## [TASK DIRECTIONS]
The lines to print are the one containing "The image size is (769, 484)." and every line after it through the end of the entries below. Print them exactly and nothing else.

## [Stored items]
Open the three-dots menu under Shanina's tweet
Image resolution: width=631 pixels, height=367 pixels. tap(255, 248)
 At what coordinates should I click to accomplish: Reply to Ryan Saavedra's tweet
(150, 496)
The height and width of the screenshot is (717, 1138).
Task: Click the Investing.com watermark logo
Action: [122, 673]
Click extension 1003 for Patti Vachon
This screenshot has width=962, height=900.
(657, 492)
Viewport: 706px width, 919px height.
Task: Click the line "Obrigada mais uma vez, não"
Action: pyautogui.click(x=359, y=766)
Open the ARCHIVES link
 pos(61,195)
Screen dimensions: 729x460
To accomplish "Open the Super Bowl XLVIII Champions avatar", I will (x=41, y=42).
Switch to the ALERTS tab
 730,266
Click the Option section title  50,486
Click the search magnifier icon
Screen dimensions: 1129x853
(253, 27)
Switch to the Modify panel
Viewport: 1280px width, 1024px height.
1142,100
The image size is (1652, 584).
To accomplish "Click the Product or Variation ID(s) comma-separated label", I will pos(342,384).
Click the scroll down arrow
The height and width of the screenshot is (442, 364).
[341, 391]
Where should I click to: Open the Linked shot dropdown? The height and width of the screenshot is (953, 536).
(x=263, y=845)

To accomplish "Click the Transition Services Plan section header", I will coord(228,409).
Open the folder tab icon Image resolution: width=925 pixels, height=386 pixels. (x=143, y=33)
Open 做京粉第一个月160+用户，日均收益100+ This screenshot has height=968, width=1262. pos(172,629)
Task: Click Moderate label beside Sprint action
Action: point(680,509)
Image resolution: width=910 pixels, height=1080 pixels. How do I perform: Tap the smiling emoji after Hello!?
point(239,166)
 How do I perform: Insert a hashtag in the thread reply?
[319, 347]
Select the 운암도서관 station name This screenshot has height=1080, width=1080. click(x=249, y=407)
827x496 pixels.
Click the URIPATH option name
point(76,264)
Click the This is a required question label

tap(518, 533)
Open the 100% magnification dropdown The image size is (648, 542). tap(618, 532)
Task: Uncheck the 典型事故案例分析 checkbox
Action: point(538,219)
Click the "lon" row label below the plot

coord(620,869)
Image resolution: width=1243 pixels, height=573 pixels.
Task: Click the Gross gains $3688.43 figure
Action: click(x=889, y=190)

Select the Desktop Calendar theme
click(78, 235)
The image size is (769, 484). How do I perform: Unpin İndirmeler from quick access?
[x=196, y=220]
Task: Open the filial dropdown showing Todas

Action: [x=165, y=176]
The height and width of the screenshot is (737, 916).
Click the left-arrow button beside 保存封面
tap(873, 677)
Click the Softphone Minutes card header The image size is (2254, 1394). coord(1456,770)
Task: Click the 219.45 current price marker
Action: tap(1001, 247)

## [ANSWER SPACE]
The image size is (769, 484). How do I perform: Unpin İndirmeler from quick access?
[x=196, y=220]
Task: Open the filial dropdown showing Todas

Action: [x=165, y=176]
The height and width of the screenshot is (737, 916).
Click the left-arrow button beside 保存封面
tap(873, 677)
Click the Softphone Minutes card header The image size is (2254, 1394). coord(1456,770)
Task: Click the 219.45 current price marker
Action: tap(1001, 247)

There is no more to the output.